Restate the listing below word for word. No picture belongs in the result.
Start of DATA EXTRACT
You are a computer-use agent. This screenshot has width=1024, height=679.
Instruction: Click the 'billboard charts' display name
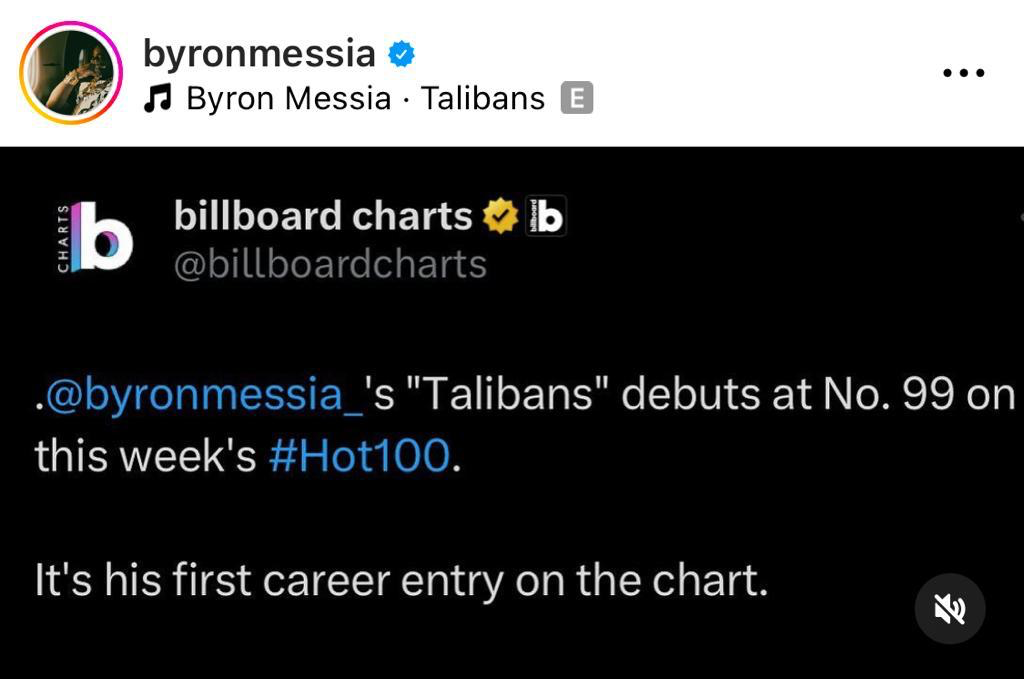pos(323,216)
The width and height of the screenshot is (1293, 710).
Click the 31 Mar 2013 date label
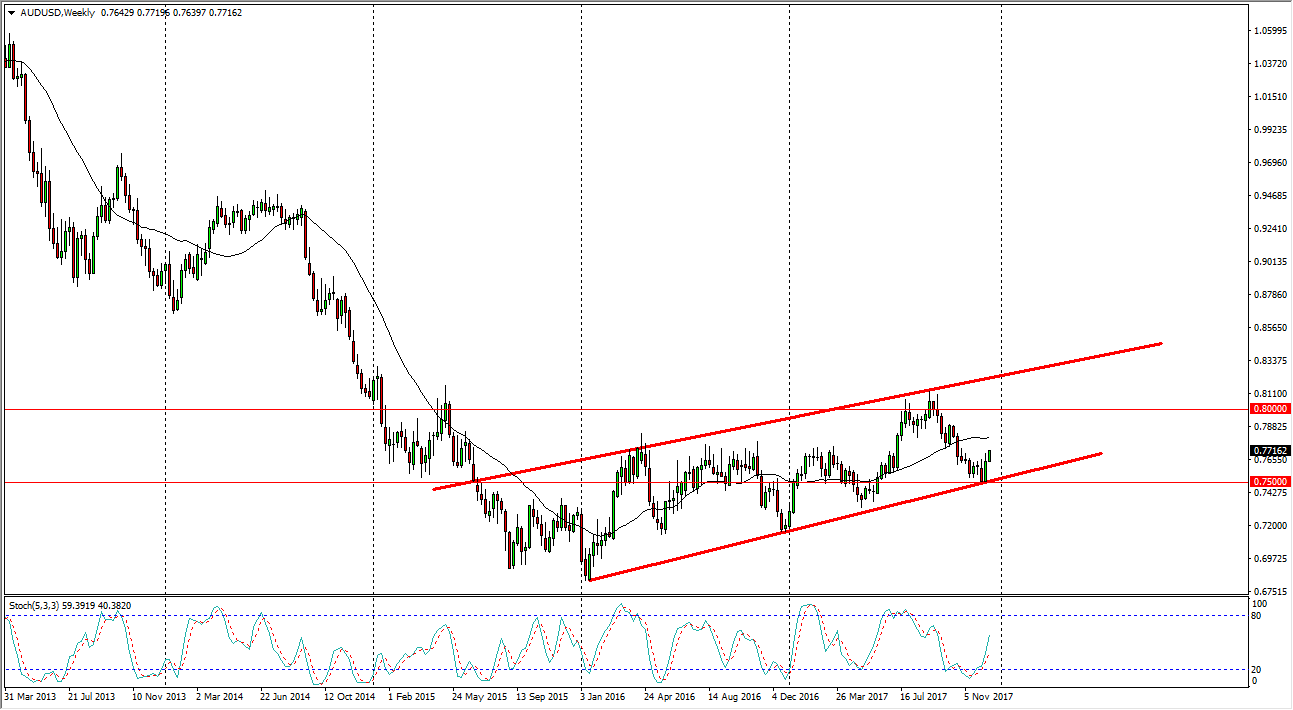(30, 695)
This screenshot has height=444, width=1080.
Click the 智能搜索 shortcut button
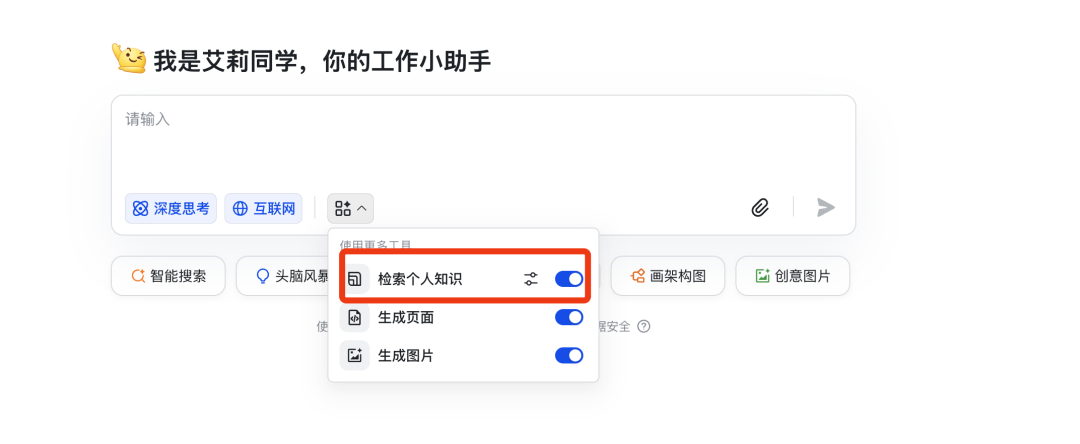point(168,276)
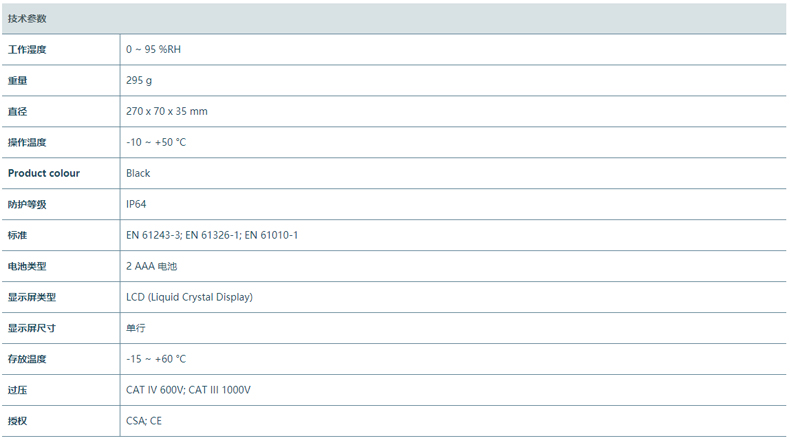Click the CAT IV 600V overvoltage value
This screenshot has width=790, height=440.
point(155,390)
End of DATA EXTRACT
## TASK OUTPUT
You are a computer-use agent. This screenshot has width=1024, height=679.
Instruction: Click the 'billboard charts' display name
pos(323,216)
The width and height of the screenshot is (1293, 710).
Click the 31 Mar 2013 date label
(30, 695)
This screenshot has height=444, width=1080.
Click the 智能搜索 shortcut button
point(168,276)
Click the CAT IV 600V overvoltage value
This screenshot has width=790, height=440.
point(155,390)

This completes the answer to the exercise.